Alternative Payment Model (APM)
CMS released the proposed rule which identifies a number of models that will be considered Advanced APMs in 2017, and groups of clinicians with sufficient participation in one or a combination of these models will be excluded from MIPS and qualify for the 5 percent Medicare Part B incentive payment.
Advanced APMs for 2017 include:
- Comprehensive ESRD Care Model (Large Dialysis Organization arrangement)
- Comprehensive Primary Care Plus (CPC+)
- Medicare Shared Savings Program (Tracks 2 and 3)
- Next Generation ACO Model
- Oncology Care Model Two-Sided Risk Arrangement (available in 2018)
“Qualifying” participants in an Advanced APM are paid an annual 5 percent bonus equal to their Part B payments in the performance year. They are also exempt from MIPS.
Sufficient participation is evaluated based on meeting specific thresholds regarding Part B revenue or patient counts.

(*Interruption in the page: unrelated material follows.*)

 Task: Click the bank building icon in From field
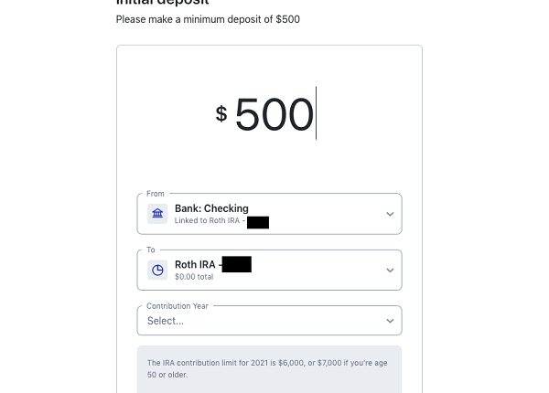click(x=157, y=214)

The thresholds are established by CMS and increase over time.
The Center for Medicare & Medicaid Services (CMS) has two methods for determining if participants are qualified; the Payment Amount Method, and the Patient Count Method.
The Payment Amount Method consists of:
- Sum of Part B payments for services from the Advanced APM to attributed patients
- Sum of Part B payments for services from the Advanced APM for all patients
- Divide the result of 1 by the result of 2 to determine the threshold score percentage
- If it is at least 25 percent, all clinicians participating in the Advanced APM are deemed to be qualified, are eligible for the 5 percent bonus and are exempt from MIPS
- If the threshold score is between 20 percent and 25 percent, all clinicians are deemed “partial” qualifying, they do not earn the 5 percent bonus but have the option to participate in MIPS or not
The Patient Count Method is similar but uses the attributed and attribution-eligible patient instead of the Part B payments. The 25 percent and 20 percent thresholds for qualified and partial qualifying are replaced by 20 percent and 10 percent respectively for 2017. Thresholds for both methods increase after 2017.
CMS will calculate both methods and will select the result from the method that is most favorable to the clinician in terms of qualifying participation.